Earthquakes can rip open sub-sea pockets of methane, a highly potent greenhouse gas, according to a study by German and Swiss scientists published on Sunday.
Quake-caused methane should be added to the list of heat-trapping carbon emissions that affect the world's climate system, although the scale of this contribution remains unclear, they said.
The evidence comes from cores of sediment drilled from the bed of the northern Arabian Sea during a research trip by marine scientists in 2007.
One of the cores has now been found to contain methane hydrates—a solid ice-like crystalline structure of methane and water—only 1.6 metres (5.2 feet) below the sea floor.
Also uncovered were tell-tale signatures from water between sediment grains, and concentrations of a mineral called barite.
Together, these suggested that methane had surged up through the sea bed in recent decades.
"We started going through the literature and found that a major earthquake had occurred close by, in 1945," said David Fischer from the MARUM Institute at the University of Bremen.
"Based on several indicators, we postulated that the earthquake led to a fracturing of the sediments, releasing the gas that had been trapped below the hydrates into the ocean."
Their search names the culprit as an 8.1-magnitude quake, the biggest ever detected in the northern Arabian Sea.
It ruptured a shallow gas reservoir at a location called Nascent Ridge, according to their paper, appearing in the journal Nature Geoscience.
Over a likely period of decades, around 7.4 million cubic metres (261 million cubic feet) of methane—equivalent roughly to 10 large natural-gas tankers—belched to the surface, the authors calculate.

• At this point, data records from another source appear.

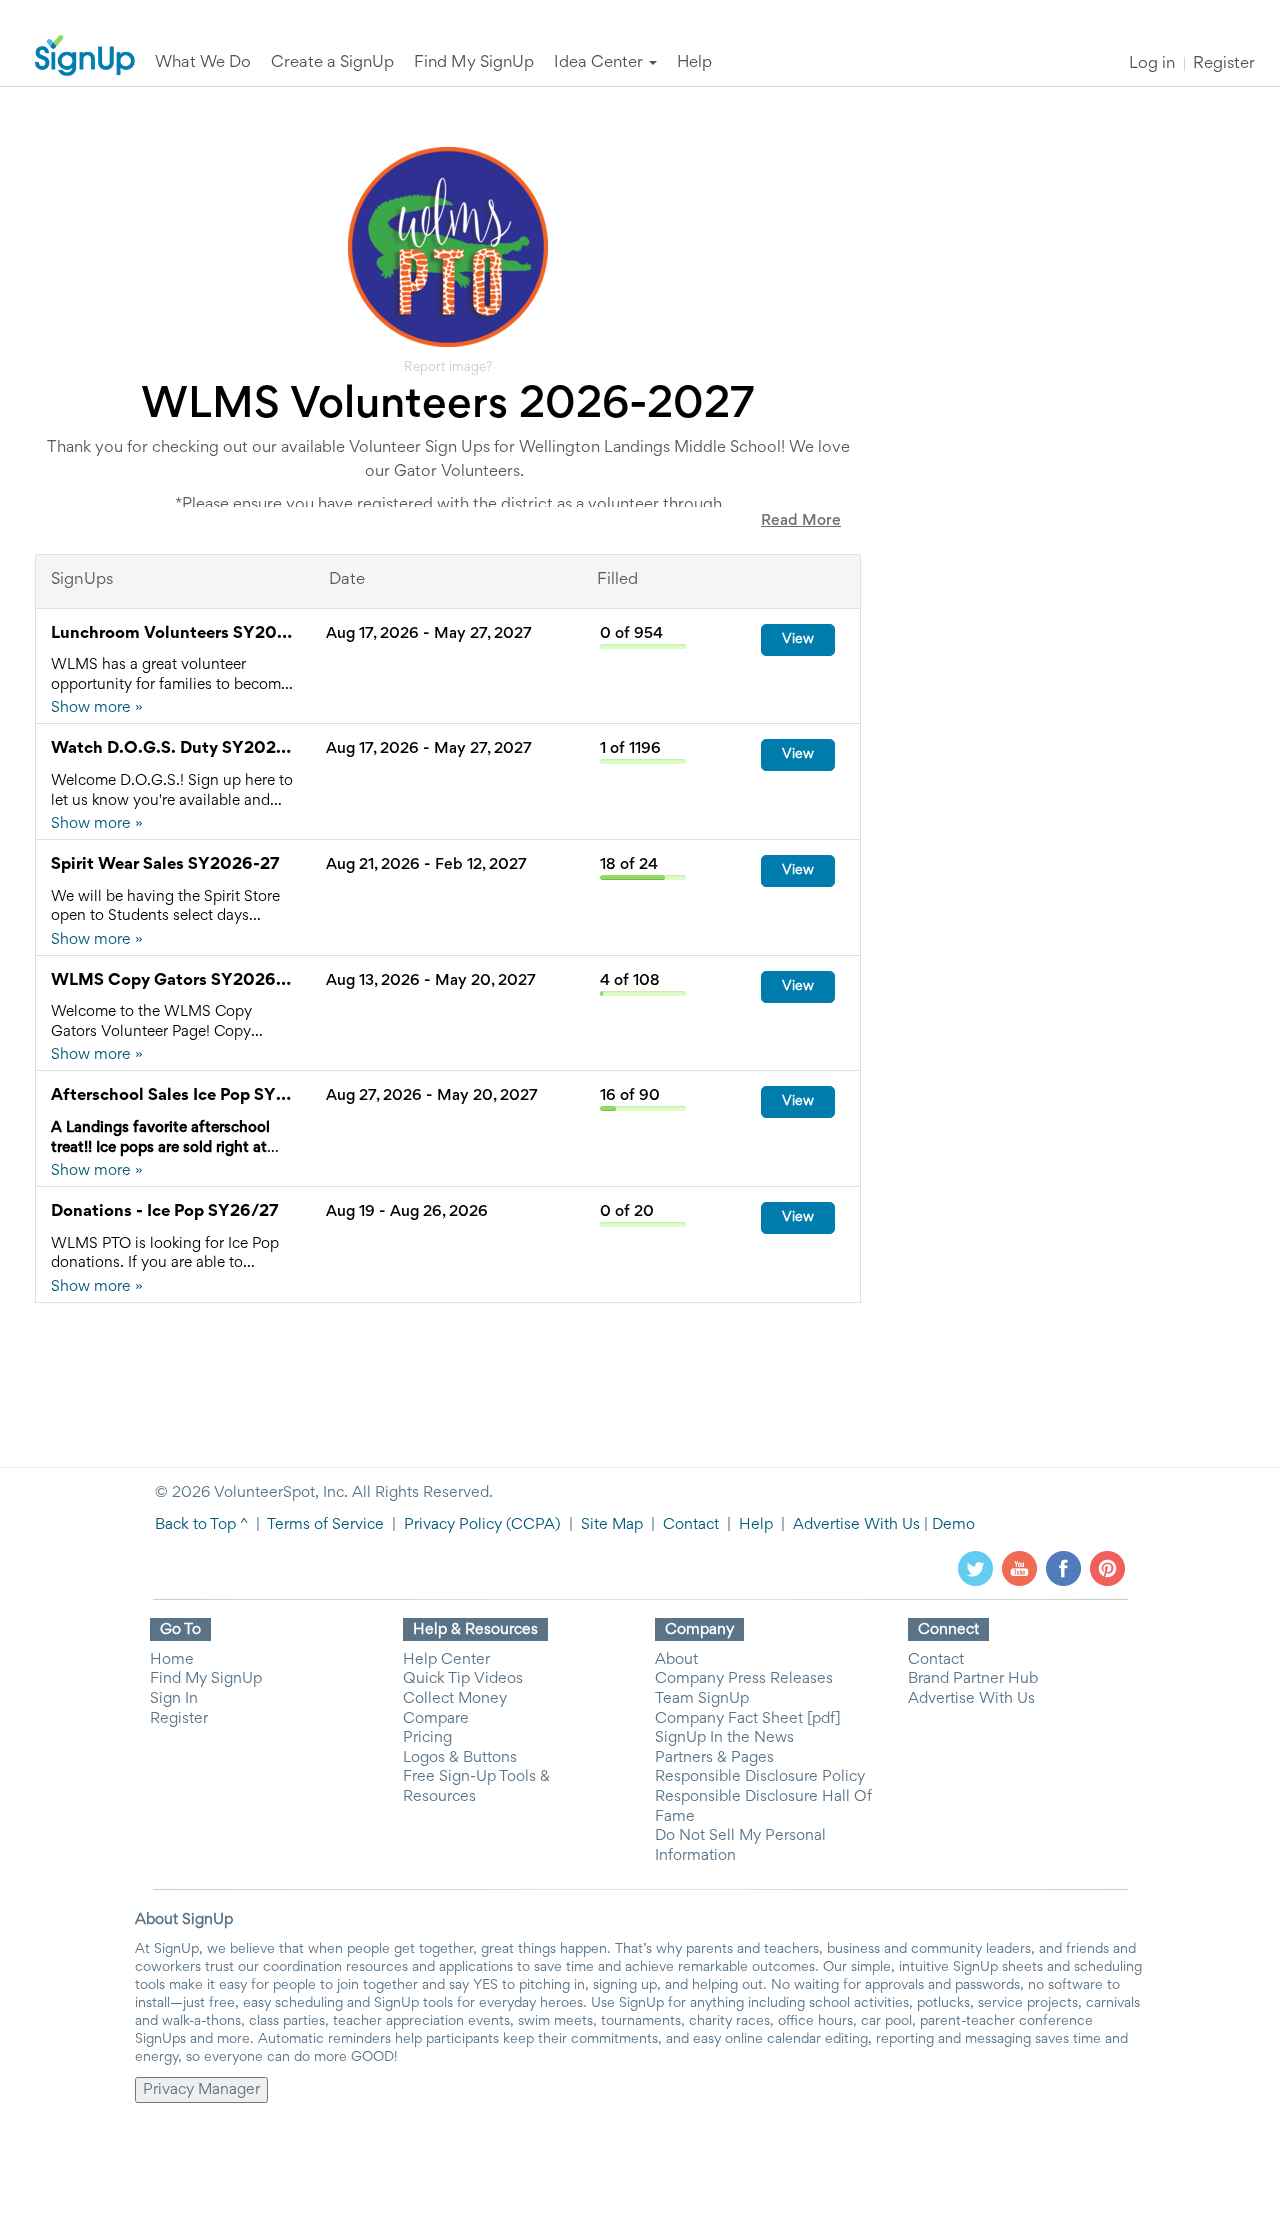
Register (1224, 64)
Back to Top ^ (201, 1525)
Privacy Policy (453, 1525)
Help (756, 1525)
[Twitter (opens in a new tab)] (975, 1568)
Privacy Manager (201, 2090)
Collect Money (455, 1699)
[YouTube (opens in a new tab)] (1019, 1568)
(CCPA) (531, 1525)
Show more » (97, 708)
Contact (691, 1525)
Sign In (174, 1699)
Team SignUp (702, 1699)
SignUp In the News (724, 1738)
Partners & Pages (714, 1758)
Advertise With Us (856, 1525)
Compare (436, 1719)
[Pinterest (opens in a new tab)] (1107, 1568)
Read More (801, 521)
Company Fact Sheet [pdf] (748, 1719)
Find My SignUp (206, 1679)
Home (172, 1660)
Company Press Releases (744, 1679)
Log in (1152, 64)
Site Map (612, 1525)
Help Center (446, 1660)
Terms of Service (325, 1525)
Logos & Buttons (460, 1758)
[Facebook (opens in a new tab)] (1063, 1568)
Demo (953, 1525)
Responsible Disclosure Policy (760, 1777)
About (676, 1660)
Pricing (427, 1738)
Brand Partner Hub (973, 1679)
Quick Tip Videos (463, 1679)
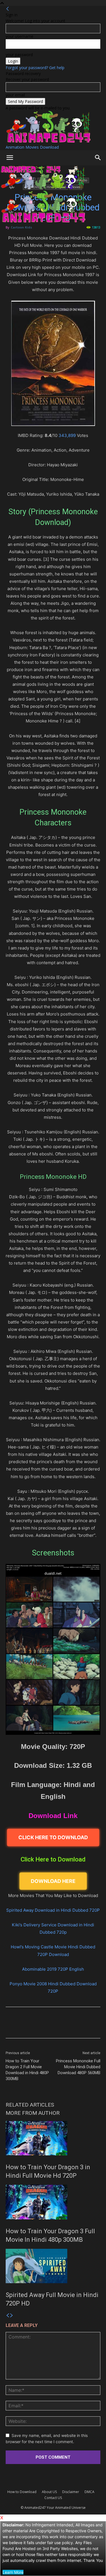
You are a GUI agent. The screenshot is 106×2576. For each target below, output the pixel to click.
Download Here (53, 1881)
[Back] (8, 9)
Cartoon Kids (21, 227)
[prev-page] (8, 2315)
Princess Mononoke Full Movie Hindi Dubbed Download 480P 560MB (78, 2066)
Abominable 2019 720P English (53, 1969)
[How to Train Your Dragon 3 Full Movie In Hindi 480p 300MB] (53, 2202)
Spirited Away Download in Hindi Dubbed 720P (53, 1910)
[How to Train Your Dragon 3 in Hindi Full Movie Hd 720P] (53, 2138)
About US (49, 2491)
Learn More (13, 2572)
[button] (10, 157)
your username (19, 36)
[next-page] (12, 2315)
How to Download (21, 2491)
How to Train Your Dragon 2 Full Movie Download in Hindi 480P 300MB (27, 2069)
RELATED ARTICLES (30, 2105)
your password (19, 54)
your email (15, 95)
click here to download (53, 1837)
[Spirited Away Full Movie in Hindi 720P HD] (53, 2266)
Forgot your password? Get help (35, 67)
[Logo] (43, 187)
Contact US (53, 2497)
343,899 (67, 435)
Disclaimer (70, 2491)
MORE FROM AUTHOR (33, 2113)
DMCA (89, 2491)
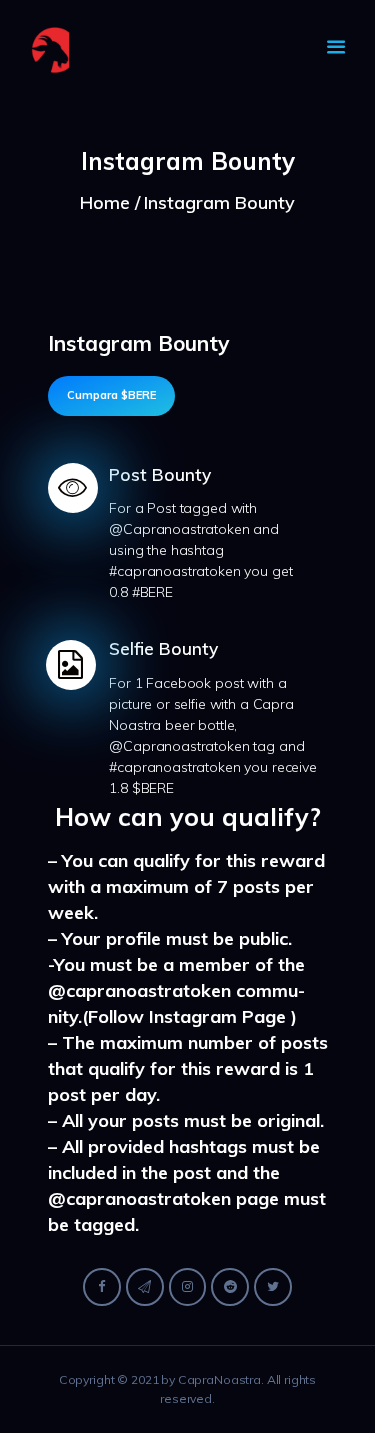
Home (105, 202)
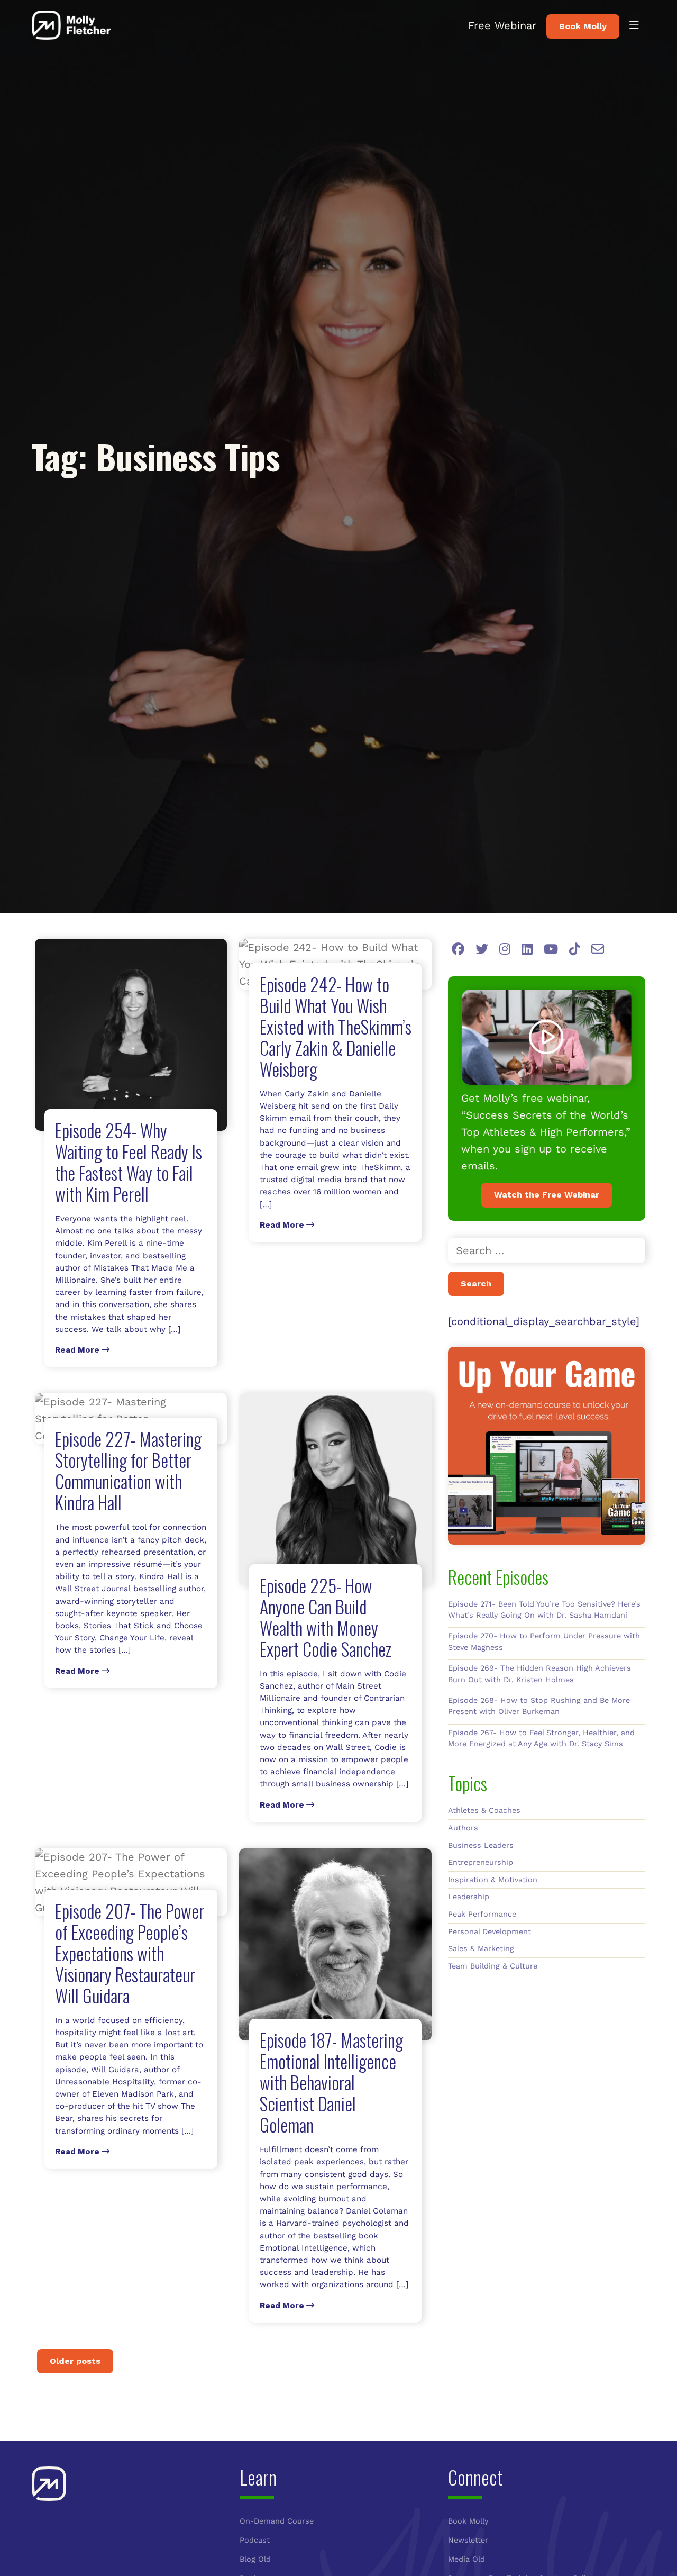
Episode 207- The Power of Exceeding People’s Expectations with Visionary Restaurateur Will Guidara (129, 1953)
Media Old (466, 2559)
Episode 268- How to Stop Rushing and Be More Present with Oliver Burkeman (539, 1706)
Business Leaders (481, 1845)
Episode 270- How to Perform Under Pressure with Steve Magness (544, 1641)
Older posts (75, 2361)
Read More (78, 1350)
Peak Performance (482, 1914)
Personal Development (489, 1931)
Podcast (255, 2540)
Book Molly (583, 26)
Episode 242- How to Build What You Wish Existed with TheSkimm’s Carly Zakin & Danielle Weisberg (335, 1026)
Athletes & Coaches (484, 1810)
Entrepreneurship (480, 1862)
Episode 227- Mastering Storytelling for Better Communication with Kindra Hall (128, 1470)
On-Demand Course (277, 2521)
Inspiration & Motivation (492, 1879)
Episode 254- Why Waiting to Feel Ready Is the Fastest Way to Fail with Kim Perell (128, 1162)
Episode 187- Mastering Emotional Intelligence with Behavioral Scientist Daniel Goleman (331, 2082)
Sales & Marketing (481, 1948)
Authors (463, 1828)
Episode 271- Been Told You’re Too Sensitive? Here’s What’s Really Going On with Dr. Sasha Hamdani (544, 1610)
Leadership (468, 1896)
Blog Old (255, 2559)
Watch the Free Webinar (546, 1195)
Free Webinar (502, 25)
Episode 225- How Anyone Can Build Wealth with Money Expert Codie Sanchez (325, 1617)
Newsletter (468, 2540)
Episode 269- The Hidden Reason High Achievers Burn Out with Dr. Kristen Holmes (539, 1674)
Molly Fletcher (71, 25)
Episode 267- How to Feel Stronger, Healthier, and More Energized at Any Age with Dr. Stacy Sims (541, 1738)
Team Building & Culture (492, 1966)
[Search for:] (546, 1250)
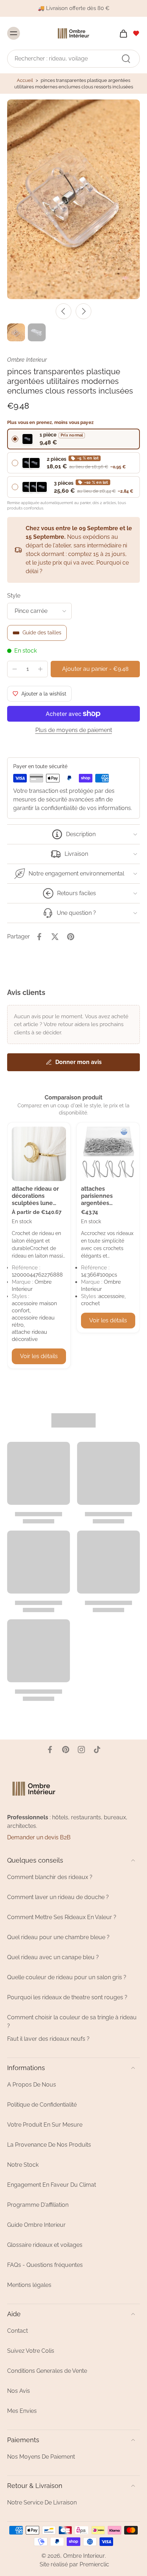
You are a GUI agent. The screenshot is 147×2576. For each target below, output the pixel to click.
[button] (95, 669)
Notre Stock (23, 2164)
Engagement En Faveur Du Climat (51, 2184)
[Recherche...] (126, 58)
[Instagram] (81, 1749)
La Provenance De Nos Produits (49, 2144)
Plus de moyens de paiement (73, 730)
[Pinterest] (66, 1749)
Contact (17, 2330)
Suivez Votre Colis (30, 2350)
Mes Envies (22, 2410)
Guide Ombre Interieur (36, 2224)
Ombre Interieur (84, 2555)
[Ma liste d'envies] (136, 33)
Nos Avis (18, 2390)
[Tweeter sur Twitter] (55, 937)
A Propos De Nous (31, 2084)
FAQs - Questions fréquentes (45, 2265)
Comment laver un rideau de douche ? (58, 1897)
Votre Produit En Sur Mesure (44, 2124)
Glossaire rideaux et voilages (44, 2244)
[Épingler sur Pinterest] (70, 937)
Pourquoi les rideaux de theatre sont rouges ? (67, 1997)
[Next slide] (83, 311)
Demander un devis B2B (39, 1837)
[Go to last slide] (63, 311)
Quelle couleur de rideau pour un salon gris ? (66, 1977)
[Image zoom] (73, 199)
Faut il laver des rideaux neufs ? (48, 2038)
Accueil (25, 80)
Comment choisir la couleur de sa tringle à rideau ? (72, 2021)
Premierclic (94, 2564)
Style (13, 595)
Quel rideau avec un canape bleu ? (53, 1957)
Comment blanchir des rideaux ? (49, 1877)
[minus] (14, 669)
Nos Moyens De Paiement (41, 2456)
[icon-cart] (121, 33)
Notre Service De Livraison (42, 2502)
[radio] (73, 439)
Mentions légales (29, 2285)
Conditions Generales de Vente (47, 2370)
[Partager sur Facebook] (39, 937)
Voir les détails (39, 1356)
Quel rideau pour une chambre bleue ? (58, 1937)
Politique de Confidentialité (42, 2104)
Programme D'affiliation (38, 2204)
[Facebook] (50, 1749)
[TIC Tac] (97, 1749)
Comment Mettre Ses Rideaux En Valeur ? (61, 1917)
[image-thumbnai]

This estimate is conservative, they stress, adding that there could well be other sites in the area that were breached by the quake.
Greenhouse gases have both natural and man-made sources.
Identified natural sources include volcanic eruptions, which disgorge heat-trapping carbon dioxide (CO2) as well as cooling sulphur dioxide particles, and methane from land and thawing permafrost.
The biggest human source is CO2, from the burning of coal, gas and oil, and methane caused by deforestation and agriculture.
Methane has become a rising concern in the global warming equation because it is 25 times more effective than CO2 in trapping solar heat, although it is also shorter-lived.
According to estimates published last week in Nature, the leakage of 50 billion tonnes of methane from the thawing shoreline of the East Siberian Sea—part of the Arctic Ocean, which is one of the Earth's hot spots for warming—would inflict costs almost as big as the world's entire economic output.